No, on workstations and servers, particularly in a post spectre world, putting your network drivers into user space will absolutely destroy your perf because of the added context switches.
You'd maybe have a point if it were an L4, but mach ports are used as an example now of how not to do microkernel IPC because of how much overhead they use.
A few thousand context switches per second is minor enough even with spectre mitigations, and if you need more than that you failed the "mild levels of competence" test.
..no, you fundamentally have a 1 to 1 relationship with a core/port with DPDK. And a lot of the use case is very much normal server style work loads, it's not just people running network switches with it.
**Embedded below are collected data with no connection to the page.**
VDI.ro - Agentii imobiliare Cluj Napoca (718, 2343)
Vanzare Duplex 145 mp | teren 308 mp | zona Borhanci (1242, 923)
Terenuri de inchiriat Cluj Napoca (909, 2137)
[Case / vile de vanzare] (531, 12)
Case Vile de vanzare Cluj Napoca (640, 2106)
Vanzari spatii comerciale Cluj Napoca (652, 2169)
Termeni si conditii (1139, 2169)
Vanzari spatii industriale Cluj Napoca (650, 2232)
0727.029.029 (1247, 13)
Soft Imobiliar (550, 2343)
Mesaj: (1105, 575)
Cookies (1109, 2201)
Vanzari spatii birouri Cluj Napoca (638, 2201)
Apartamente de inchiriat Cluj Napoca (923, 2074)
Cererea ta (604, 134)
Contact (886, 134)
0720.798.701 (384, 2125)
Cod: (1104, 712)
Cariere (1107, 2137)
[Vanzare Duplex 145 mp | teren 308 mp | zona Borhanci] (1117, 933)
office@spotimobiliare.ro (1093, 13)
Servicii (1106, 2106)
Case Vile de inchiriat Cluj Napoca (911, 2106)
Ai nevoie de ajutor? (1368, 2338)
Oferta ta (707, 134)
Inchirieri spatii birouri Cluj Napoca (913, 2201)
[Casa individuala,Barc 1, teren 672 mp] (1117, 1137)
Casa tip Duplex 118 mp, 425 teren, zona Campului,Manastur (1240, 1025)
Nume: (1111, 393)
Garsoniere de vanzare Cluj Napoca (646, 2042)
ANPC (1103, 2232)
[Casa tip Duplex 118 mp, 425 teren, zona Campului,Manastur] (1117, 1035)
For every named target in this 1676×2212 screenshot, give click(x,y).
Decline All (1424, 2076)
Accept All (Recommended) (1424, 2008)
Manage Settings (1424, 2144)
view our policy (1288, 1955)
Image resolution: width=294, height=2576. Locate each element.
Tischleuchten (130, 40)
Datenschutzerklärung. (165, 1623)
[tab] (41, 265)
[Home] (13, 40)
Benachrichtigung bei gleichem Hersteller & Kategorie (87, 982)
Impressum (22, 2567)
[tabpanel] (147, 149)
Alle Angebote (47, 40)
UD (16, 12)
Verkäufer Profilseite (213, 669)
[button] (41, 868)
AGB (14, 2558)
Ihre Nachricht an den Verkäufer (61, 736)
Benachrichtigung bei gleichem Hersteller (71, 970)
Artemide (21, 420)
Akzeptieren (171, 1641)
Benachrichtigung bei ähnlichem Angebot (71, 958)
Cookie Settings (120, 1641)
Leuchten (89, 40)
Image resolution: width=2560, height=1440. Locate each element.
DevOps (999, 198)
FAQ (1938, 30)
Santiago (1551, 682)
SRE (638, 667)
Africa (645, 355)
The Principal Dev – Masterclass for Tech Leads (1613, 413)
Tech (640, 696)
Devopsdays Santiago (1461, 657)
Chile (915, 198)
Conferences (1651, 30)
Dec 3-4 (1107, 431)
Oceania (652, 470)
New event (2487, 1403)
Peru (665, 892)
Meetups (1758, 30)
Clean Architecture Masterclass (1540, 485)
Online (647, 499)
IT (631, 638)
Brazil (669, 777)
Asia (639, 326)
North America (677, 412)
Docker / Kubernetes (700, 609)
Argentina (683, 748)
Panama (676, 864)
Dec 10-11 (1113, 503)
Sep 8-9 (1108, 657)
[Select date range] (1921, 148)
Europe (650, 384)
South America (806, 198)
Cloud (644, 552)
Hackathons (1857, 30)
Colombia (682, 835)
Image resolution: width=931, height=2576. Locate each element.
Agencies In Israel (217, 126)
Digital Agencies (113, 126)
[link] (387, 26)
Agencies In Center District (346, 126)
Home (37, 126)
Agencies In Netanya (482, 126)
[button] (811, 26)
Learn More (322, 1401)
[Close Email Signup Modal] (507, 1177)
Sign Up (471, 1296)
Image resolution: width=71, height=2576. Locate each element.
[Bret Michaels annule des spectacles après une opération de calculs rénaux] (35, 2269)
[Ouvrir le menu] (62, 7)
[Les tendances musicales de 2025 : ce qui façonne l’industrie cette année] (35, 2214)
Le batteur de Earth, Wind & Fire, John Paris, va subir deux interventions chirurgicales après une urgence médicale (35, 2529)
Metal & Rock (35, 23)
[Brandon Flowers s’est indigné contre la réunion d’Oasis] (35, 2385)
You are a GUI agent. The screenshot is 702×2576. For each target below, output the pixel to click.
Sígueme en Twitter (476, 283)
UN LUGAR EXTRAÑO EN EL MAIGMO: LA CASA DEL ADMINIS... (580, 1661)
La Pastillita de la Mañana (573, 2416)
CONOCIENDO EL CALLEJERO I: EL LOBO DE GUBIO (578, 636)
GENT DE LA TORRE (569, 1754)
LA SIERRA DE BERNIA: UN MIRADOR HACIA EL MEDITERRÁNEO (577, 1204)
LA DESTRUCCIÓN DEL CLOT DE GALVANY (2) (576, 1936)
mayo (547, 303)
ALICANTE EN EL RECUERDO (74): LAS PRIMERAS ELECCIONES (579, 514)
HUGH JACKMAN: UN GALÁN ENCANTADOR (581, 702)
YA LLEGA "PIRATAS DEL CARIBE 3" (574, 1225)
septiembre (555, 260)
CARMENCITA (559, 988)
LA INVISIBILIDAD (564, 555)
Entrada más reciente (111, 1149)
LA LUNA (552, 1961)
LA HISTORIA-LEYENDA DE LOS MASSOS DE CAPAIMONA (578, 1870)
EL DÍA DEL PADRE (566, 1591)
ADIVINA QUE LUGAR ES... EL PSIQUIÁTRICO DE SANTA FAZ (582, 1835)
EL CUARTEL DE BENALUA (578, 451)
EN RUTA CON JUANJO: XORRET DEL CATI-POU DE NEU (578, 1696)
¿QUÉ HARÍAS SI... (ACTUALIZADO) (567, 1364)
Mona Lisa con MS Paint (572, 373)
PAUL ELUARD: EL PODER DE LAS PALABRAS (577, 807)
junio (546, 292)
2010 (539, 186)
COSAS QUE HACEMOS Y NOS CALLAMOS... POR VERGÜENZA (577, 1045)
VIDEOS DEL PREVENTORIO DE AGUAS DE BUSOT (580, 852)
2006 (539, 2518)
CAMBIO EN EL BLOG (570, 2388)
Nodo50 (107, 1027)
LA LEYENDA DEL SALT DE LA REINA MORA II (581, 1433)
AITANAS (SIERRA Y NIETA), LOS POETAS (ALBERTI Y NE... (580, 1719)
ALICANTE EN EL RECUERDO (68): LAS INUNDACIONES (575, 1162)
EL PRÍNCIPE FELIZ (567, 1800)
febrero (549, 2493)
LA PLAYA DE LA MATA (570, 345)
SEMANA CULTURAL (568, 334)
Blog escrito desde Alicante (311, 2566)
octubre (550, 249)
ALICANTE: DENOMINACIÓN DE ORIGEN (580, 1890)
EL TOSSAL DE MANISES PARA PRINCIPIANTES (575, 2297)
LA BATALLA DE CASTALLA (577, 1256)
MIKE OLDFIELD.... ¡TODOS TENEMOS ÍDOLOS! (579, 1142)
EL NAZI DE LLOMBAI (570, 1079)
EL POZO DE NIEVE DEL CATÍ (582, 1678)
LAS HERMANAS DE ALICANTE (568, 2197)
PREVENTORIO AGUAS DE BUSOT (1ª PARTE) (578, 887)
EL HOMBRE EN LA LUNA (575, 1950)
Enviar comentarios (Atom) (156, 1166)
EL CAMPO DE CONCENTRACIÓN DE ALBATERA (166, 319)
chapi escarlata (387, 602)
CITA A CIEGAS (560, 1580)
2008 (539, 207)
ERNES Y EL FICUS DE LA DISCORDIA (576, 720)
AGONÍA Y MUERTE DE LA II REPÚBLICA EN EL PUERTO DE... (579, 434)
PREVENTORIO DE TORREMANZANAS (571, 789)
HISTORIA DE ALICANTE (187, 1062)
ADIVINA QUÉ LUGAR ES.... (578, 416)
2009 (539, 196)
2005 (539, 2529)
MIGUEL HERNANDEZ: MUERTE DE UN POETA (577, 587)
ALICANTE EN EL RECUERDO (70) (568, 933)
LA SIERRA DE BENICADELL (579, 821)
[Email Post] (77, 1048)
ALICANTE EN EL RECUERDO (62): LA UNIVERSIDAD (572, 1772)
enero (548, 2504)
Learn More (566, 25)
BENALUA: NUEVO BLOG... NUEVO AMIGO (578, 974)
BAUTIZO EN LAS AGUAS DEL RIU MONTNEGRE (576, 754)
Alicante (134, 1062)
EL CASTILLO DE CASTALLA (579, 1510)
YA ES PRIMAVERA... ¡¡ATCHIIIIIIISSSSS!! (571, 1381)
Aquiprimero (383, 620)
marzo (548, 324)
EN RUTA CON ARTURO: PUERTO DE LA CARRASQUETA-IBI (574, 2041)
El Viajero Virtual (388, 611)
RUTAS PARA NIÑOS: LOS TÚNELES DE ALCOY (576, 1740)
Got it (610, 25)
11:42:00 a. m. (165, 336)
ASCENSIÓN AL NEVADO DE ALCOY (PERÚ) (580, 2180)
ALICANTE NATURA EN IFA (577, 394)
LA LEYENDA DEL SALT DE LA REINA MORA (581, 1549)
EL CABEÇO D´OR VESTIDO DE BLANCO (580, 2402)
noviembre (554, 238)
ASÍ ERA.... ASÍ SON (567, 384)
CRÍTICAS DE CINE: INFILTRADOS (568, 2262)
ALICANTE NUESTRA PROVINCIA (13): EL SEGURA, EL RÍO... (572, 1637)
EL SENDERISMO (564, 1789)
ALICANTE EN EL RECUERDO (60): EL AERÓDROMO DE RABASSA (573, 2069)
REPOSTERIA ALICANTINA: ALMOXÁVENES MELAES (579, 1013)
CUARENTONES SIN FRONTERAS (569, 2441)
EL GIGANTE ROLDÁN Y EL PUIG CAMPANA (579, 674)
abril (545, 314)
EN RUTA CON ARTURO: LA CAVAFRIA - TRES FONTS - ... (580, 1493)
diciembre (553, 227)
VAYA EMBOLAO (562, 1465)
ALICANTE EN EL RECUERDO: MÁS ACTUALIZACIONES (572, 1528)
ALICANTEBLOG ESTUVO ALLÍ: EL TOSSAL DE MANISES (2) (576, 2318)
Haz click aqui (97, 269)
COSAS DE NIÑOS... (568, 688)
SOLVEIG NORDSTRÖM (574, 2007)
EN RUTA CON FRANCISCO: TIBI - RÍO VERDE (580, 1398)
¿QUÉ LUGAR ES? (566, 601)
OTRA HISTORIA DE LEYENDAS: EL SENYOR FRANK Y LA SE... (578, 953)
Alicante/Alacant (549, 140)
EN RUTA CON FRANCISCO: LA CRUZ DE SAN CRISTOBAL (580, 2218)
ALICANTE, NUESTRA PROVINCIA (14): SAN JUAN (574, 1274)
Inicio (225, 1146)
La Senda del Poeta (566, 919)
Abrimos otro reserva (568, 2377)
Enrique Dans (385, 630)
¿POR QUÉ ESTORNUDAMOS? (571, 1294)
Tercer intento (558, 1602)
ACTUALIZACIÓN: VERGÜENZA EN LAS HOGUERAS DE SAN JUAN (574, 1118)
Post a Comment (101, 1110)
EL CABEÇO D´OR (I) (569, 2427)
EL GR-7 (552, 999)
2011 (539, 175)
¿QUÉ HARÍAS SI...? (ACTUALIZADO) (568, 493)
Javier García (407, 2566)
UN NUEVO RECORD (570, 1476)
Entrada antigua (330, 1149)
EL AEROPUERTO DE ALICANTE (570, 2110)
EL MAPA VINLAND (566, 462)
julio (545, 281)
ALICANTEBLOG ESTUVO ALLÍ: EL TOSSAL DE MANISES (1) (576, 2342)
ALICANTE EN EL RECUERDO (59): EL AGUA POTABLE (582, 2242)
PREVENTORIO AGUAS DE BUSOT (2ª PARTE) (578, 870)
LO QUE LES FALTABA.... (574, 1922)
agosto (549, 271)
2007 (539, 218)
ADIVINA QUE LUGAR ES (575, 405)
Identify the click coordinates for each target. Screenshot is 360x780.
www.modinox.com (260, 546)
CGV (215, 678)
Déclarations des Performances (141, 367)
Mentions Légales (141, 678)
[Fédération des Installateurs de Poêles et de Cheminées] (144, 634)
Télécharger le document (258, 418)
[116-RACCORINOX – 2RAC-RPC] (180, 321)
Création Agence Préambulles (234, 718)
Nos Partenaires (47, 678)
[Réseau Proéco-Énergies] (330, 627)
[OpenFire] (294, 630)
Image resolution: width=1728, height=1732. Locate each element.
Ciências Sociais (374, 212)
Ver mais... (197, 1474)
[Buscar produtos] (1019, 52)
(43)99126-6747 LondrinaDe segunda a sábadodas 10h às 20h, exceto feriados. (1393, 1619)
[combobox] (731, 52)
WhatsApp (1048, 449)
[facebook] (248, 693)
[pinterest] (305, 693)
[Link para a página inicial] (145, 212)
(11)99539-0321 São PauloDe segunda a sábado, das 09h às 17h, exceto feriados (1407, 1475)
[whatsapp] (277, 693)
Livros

According to https://blog.selectel.com/introduction-dpdk-architecture-pri... they are largely trying to avoid bottlenecks that exist inside the Linux kernel itself, bottlenecks that happen even with zero context switches. That's a totally different problem. Also to avoid having a system call per packet, which falls under "mild levels of competence" for an API designed this decade. Userspace networking also exists to eke out absolute minimum latency, which you don't need just to saturate a port.
When your only goal is to avoid throughput bottlenecks, you don't need anything fancy. Avoid having a context switch per packet and you're most of the way there. A context switch every millisecond, or something in that order of magnitude, is completely harmless to throughput. If it causes your core to process 10% fewer packets than if it had zero context switches, then use 1.5 cores. Context switches take nothing anywhere near a millisecond each.
> Another factor that negatively affects performance is context switching. When an application in the user space needs to send or receive a packet, it executes a system call. The context is switched to kernel mode and then back to user mode. This consumes a significant amount of system resources.
And they're talking about the socket API, so when they say "a packet" they really mean "any number of packets".
The rest is mainly about metadata that needs to be maintained specifically because kernel and user are in different address spaces and can't directly share in memory data structures, and is additionally exasperated by splitting the device driver away from the network stack like macos is doing.
The only part that isn't ultimately about the user/kernel split and it's costs is the general protocol stuff in the network stack, and that was always the most specious of the claims of DPDK anyway.
Just so you know, you're talking to someone who used to write NAS drivers.
> And they're talking about the socket API, so when they say "a packet" they really mean "any number of packets".
It's completely different if you have one switch per packet vs. one switch per thousand packets.
You're taking things to a ridiculous extreme to imply that any amount of context switching is a deal-breaker. There is a specific number of context switches before you reach 1%, 10%, 50% overhead. There are many reasons to avoid context switches besides overhead, but they are all either based on the underlying implementation or simply not critical to throughput. You're oversimplifying, despite your credentials. The implementation can be changed/fixed without completely purging context switches. There are many tradeoffs, and doing pure user-space is a viable way to approach things, but it's not the only approach.
Memory sharing and metadata slowness is an easy bottleneck to have, but the way you avoid it, by changing data structures and how you talk to different layers of code and the device, can be done whether you put it in the kernel, in pure user space, or split it between the two.